[start]
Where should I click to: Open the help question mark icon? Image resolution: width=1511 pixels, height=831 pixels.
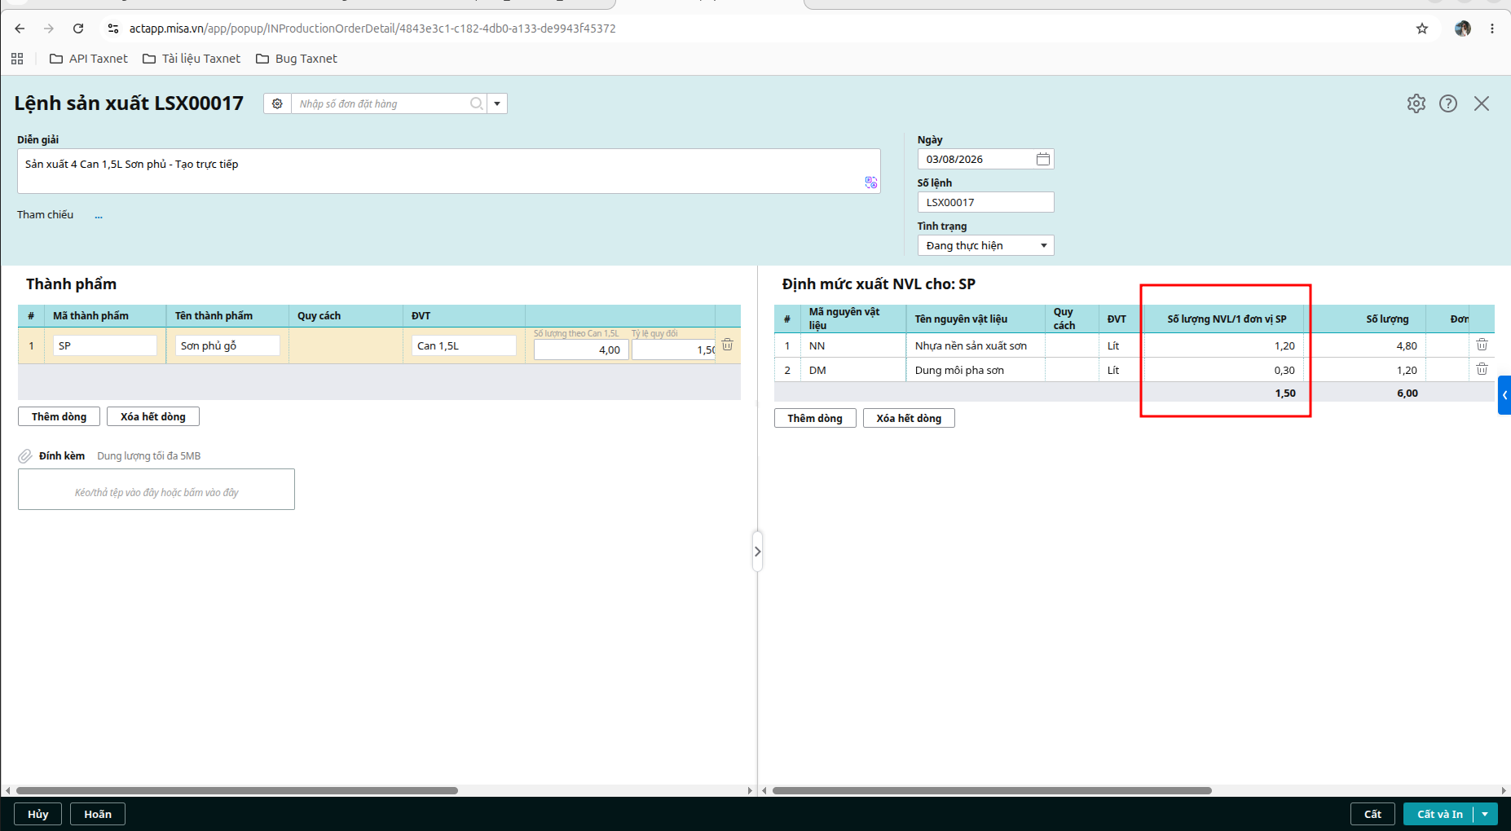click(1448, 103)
[end]
[start]
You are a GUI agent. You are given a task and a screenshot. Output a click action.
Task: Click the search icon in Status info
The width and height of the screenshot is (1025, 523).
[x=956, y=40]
[end]
[start]
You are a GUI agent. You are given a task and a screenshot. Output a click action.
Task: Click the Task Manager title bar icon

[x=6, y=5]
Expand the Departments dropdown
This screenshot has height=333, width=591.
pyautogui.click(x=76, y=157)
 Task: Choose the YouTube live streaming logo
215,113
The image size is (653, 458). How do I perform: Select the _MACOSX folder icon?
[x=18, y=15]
[end]
YOUR OBJECTIVE => Please rescale the lines starting with the line containing "The image size" and going on through the line containing "[x=18, y=15]". Repeat those lines with their requests, but multiply each coordinate in the answers by 2.4 and round it to a whole number, with halves rounding up.

OUTPUT BELOW =>
The image size is (653, 458). How do I perform: Select the _MACOSX folder icon?
[x=43, y=36]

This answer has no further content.